**RECORD EXTRACTS:**
+++++
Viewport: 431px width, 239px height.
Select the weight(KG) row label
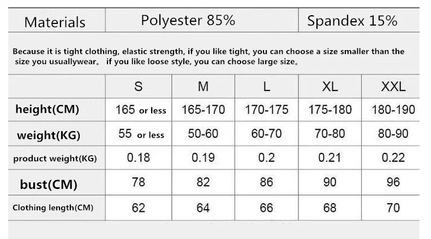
+++++
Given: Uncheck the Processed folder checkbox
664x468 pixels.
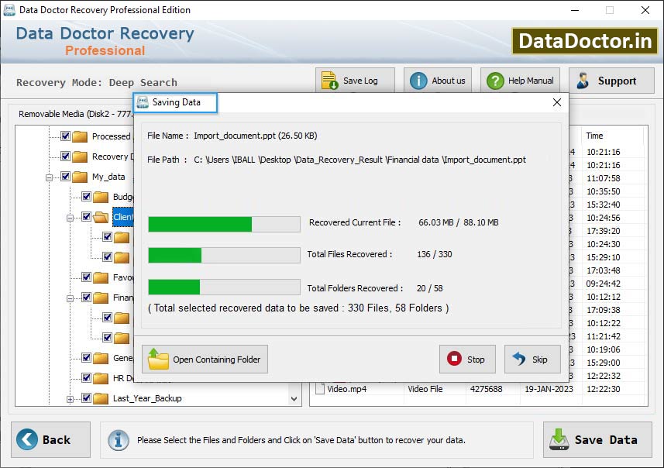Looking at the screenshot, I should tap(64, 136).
+++++
**WORK INSTRUCTIONS:** Print the lines above from the one with "Viewport: 431px width, 239px height." through the one with "Select the weight(KG) row label", both included, exactly as written and nothing more.

**REPLY:**
Viewport: 431px width, 239px height.
Select the weight(KG) row label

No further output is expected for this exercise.